_Your objective:_ The listing below holds pictures; exclude them. Return exactly the lines from the one with "Select the Microsoft logo icon" through the one with "You are a computer-use agent.".

_Material shown:_

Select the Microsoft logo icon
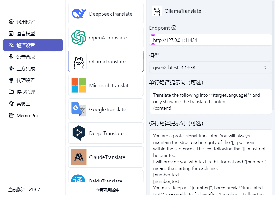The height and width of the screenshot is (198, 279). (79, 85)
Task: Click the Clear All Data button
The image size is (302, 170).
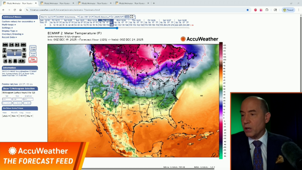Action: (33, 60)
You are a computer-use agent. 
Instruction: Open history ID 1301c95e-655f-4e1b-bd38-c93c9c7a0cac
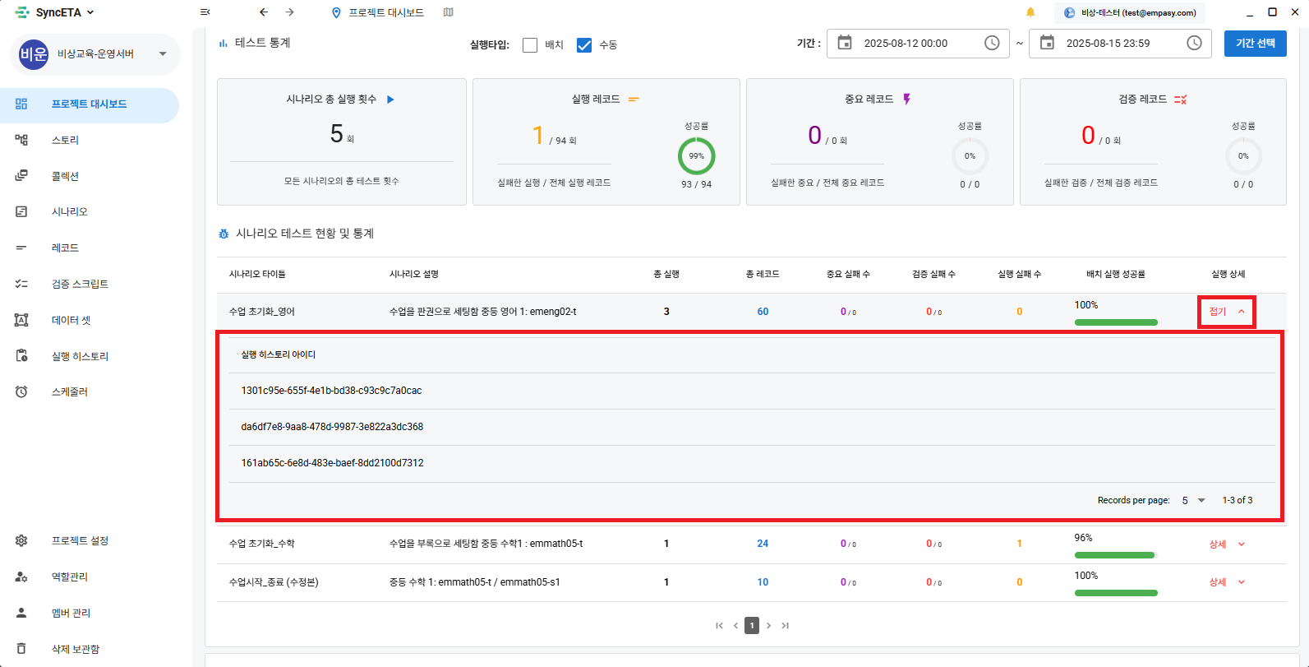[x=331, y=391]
==
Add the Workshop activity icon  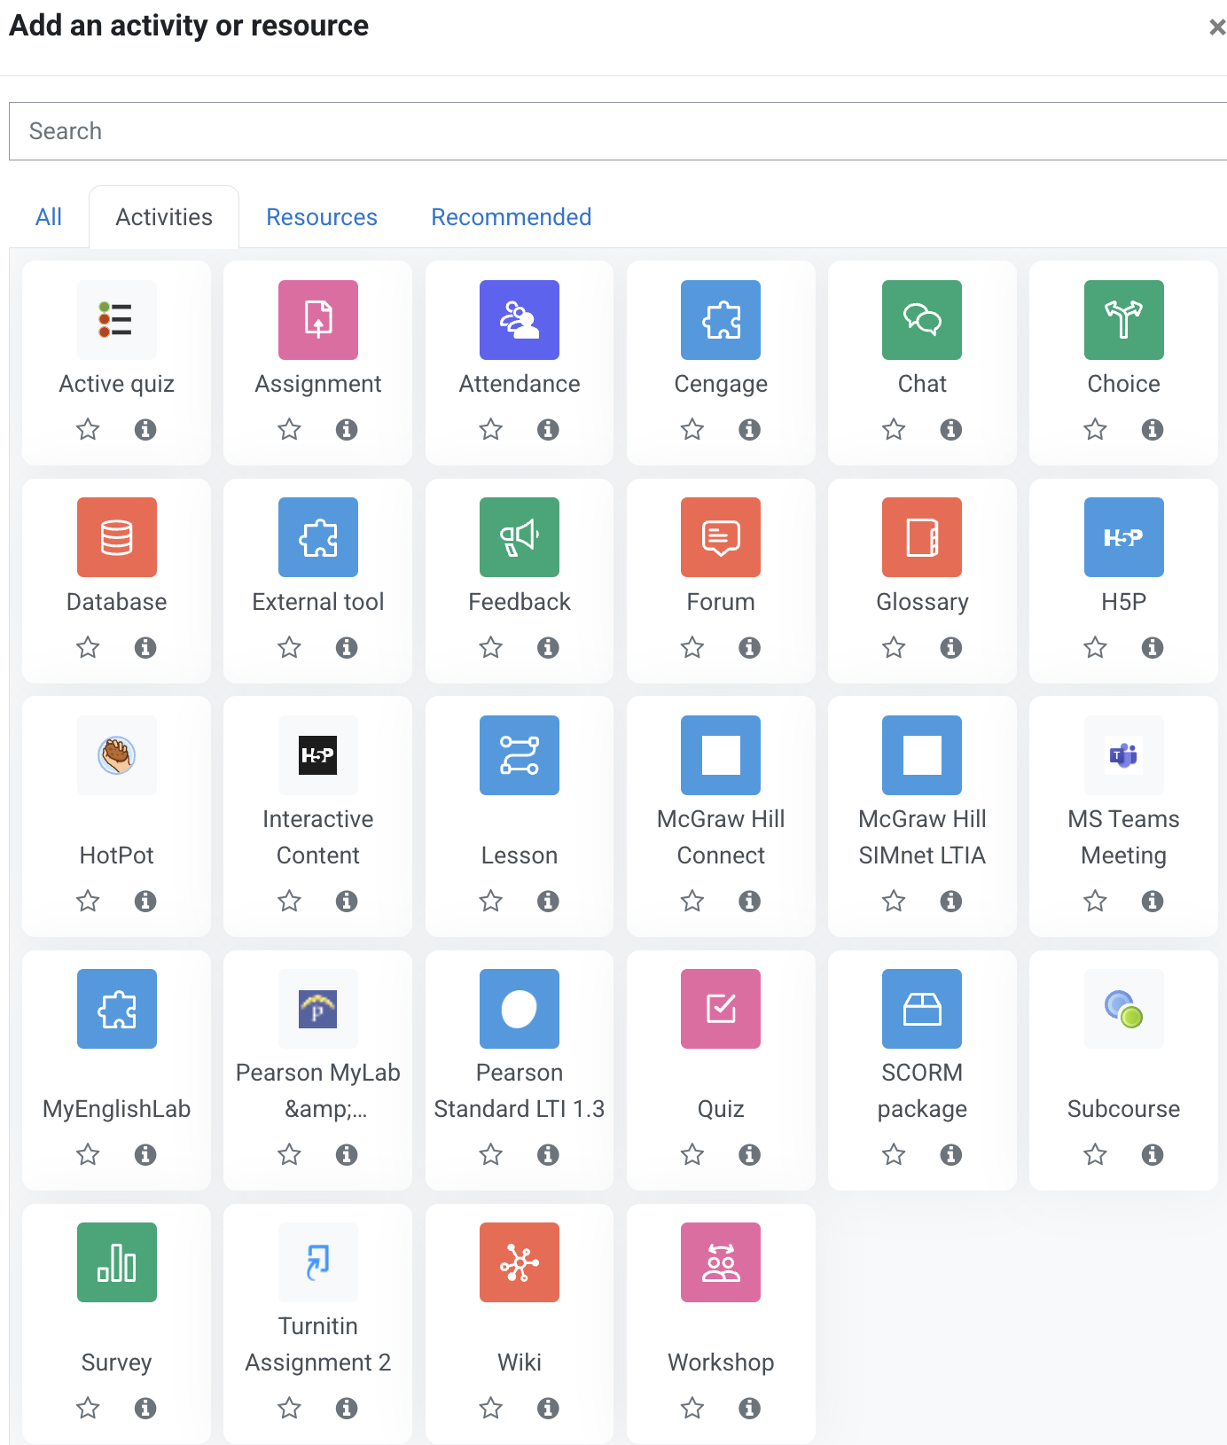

_Exercise solution:_
Select the Microsoft logo icon
The height and width of the screenshot is (198, 279). (79, 85)
Task: Click the Clear All Data button
The image size is (302, 170).
Action: (33, 60)
You are a computer-use agent. 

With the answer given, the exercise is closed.